Eucalyptus albopurpurea, commonly known as the purple-flowered mallee box or Port Lincoln mallee, is a mallee or sometimes a tree that is endemic to South Australia. It has loose, fibrous grey-brown bark on the lower park of the trunk and smooth grey bark that is shed in strips on its upper parts. The leaves are lance-shaped to egg-shaped, the flower buds are spindle-shaped to club-shaped and the flowers are white, pink, mauve or purple. Flowering can occur in most months and the fruit are cup-shaped or barrel-shaped capsules.

==Description==
Eucalyptus albopurpurea is a mallee that grows to a height of 5 m or sometimes a tree 5-18 m high and has a lignotuber. It has rough, loose, fibrous bark on the lower part of the trunk and smooth coppery to pinkish grey bark that is shed in strips higher up. The leaves on young plants and coppice regrowth are in opposite pairs, broadly lance-shaped to egg-shaped, 40-110 mm long, 23-47 mm wide and the same dull bluish green on both sides. The adult leaves are arranged alternately, lance-shaped, 70-140 mm long and 12-30 mm wide on a petiole 10-20 mm long. The adult leaves are the same glossy, dark green colour on both sides. The flower buds are arranged in branching inflorescences on a peduncle 7-20 mm long with between seven and eleven flowers in each umbel. Mature buds are club-shaped to oblong, 6-10 mm long and 3-4 mm wide on a pedicel up to 4 mm long. The operculum is conical to rounded. White, pink, mauve or purple flowers appear in most months. The fruit is cup-shaped to barrel-shaped or more or less cylindrical, 6-10 mm long and 5-8 mm wide.

==Taxonomy and naming==
The purple-flowered mallee box was first formally described in 1974 by Clifford David Boomsma who gave it the name Eucalyptus lansdowneana subsp. albopurpurea and published the description in the South Australian Naturalist from a specimen collected by Reginald Allan Dorward. In 2000, Dean Nicolle raised it to species status as Eucalyptus albopurpurea.
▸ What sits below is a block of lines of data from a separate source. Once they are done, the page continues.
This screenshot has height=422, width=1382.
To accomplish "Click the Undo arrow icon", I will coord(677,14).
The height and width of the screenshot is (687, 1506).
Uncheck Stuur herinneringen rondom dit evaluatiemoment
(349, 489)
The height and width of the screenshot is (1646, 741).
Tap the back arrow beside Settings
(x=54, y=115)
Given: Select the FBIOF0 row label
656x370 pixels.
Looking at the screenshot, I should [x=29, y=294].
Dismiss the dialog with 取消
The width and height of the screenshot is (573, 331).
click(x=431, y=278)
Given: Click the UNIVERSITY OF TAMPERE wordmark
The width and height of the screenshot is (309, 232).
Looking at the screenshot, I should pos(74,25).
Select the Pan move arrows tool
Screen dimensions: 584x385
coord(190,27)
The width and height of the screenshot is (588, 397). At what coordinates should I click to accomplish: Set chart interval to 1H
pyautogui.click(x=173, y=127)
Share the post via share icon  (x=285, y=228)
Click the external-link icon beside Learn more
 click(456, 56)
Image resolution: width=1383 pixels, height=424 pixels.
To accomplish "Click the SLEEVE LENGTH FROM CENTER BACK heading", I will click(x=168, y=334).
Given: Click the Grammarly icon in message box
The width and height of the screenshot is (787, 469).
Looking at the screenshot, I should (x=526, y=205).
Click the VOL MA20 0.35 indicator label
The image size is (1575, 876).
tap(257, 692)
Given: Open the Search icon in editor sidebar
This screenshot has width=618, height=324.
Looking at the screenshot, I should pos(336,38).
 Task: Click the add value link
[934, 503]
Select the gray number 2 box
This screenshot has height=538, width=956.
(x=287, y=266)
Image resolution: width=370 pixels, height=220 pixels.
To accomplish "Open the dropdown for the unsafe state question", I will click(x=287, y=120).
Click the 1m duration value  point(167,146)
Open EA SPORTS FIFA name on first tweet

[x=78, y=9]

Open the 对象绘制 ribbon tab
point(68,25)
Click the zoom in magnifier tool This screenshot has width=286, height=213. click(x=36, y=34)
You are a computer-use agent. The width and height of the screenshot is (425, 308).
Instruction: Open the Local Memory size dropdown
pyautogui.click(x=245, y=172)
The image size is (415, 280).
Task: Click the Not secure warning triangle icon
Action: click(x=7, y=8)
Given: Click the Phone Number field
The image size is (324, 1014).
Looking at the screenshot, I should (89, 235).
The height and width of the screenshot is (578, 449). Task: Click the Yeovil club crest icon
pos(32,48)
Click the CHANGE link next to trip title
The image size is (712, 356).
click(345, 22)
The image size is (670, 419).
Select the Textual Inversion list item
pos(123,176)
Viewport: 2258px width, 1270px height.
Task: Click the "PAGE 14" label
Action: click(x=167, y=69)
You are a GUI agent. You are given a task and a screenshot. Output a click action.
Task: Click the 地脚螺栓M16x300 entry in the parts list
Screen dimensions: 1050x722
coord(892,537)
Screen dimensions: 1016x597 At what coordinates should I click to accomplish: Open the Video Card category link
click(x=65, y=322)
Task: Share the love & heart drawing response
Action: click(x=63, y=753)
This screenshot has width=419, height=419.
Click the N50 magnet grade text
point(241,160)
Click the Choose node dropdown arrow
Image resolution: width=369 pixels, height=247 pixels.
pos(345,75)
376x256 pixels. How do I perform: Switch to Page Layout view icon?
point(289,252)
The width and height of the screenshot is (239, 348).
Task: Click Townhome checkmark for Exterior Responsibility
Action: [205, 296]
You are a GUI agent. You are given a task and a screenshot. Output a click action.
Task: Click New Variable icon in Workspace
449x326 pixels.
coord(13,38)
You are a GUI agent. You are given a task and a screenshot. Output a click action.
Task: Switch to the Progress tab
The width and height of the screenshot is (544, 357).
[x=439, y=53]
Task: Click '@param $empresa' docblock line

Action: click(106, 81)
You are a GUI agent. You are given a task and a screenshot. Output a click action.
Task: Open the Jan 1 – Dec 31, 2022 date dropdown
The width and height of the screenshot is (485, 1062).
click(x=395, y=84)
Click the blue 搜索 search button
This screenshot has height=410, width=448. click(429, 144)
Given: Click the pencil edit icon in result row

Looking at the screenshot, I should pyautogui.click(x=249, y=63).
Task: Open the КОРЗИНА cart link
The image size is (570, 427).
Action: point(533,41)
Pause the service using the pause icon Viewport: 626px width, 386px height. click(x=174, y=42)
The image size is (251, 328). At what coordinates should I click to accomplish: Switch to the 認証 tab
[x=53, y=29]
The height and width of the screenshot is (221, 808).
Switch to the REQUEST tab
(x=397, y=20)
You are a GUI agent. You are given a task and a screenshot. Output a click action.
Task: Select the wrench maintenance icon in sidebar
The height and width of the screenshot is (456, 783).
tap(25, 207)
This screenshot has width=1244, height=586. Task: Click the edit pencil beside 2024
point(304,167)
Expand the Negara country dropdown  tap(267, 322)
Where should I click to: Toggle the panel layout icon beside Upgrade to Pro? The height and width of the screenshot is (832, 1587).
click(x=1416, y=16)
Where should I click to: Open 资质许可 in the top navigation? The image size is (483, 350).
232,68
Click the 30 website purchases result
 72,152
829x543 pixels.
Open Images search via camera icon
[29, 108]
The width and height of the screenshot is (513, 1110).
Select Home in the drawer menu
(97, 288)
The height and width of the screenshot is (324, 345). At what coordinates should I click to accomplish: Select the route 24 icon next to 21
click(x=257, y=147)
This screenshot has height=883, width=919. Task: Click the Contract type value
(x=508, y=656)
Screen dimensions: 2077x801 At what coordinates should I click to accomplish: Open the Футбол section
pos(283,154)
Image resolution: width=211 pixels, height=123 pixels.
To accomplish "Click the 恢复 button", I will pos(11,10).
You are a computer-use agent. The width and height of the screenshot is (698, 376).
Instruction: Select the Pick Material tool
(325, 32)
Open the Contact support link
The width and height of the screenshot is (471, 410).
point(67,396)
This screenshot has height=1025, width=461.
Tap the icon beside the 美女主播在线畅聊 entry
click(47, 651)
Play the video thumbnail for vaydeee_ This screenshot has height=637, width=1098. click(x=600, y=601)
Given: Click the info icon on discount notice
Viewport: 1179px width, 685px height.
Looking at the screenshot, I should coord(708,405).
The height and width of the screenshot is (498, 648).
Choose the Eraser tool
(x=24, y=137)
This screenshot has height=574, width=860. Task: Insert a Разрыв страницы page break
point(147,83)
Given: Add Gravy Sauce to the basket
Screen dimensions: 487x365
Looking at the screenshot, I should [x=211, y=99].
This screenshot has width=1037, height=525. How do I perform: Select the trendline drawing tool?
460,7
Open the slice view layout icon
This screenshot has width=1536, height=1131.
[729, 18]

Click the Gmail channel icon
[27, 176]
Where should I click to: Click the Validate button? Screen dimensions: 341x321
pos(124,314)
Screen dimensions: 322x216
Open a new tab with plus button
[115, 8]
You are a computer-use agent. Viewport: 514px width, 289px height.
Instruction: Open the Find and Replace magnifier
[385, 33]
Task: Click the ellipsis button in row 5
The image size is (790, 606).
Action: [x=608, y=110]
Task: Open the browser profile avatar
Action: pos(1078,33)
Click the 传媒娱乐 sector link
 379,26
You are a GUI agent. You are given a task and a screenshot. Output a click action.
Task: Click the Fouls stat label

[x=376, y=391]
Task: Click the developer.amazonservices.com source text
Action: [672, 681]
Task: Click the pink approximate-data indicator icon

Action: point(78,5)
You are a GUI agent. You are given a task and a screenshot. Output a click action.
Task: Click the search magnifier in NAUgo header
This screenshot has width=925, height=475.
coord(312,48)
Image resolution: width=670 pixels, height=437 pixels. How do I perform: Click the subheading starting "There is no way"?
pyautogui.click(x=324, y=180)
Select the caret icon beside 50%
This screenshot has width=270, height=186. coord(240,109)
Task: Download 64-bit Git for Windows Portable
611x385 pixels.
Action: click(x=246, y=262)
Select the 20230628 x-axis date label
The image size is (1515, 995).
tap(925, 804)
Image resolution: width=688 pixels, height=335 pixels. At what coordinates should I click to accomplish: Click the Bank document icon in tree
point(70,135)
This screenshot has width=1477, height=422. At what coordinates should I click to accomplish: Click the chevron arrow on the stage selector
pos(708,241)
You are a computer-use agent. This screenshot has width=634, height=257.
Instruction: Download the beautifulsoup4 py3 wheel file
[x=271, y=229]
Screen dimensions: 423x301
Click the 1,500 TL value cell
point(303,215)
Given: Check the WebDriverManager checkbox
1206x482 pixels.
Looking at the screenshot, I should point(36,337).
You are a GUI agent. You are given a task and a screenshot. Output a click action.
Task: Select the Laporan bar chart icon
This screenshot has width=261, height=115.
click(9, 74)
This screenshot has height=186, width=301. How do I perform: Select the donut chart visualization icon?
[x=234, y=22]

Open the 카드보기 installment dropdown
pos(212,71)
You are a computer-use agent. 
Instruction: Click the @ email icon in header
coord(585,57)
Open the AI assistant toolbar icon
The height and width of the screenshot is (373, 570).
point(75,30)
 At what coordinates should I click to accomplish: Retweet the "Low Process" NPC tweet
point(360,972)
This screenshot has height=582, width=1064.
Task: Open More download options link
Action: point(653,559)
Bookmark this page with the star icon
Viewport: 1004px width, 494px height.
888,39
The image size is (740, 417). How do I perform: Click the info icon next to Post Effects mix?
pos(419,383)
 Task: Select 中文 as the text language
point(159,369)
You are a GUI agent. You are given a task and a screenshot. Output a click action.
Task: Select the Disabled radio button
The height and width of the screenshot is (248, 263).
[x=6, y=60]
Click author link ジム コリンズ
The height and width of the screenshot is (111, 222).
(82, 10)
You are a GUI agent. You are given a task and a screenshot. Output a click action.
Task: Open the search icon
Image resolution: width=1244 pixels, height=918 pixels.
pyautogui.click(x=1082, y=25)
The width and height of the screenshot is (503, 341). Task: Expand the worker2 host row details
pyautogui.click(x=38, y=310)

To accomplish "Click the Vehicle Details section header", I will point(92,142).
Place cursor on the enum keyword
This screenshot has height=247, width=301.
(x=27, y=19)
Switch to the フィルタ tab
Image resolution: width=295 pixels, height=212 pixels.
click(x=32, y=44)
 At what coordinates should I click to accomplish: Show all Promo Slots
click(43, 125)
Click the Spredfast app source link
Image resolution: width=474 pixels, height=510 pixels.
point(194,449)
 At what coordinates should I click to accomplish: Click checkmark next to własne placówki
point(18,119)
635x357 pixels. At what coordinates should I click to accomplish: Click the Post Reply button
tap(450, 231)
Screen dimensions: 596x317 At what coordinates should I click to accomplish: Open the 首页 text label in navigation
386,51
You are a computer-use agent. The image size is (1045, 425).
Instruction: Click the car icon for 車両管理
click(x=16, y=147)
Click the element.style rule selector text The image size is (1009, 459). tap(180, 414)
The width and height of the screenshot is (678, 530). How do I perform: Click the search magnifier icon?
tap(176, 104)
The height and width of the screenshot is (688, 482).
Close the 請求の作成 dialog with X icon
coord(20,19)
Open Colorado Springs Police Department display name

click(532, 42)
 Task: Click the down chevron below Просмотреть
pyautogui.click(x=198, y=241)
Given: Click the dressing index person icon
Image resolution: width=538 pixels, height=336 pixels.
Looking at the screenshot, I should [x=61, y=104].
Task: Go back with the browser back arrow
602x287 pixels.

The specific epithet (albopurpurea) is derived from the Latin words albus meaning "white" and purpureus meaning "purple", referring to the variation in the flower colour.

==Distribution and habitat==
Eucalyptus albopurpurea is only known from Kangaroo Island and the southern tip of the Eyre Peninsula where it grows on sandhills near the ocean and around seasonally wet areas.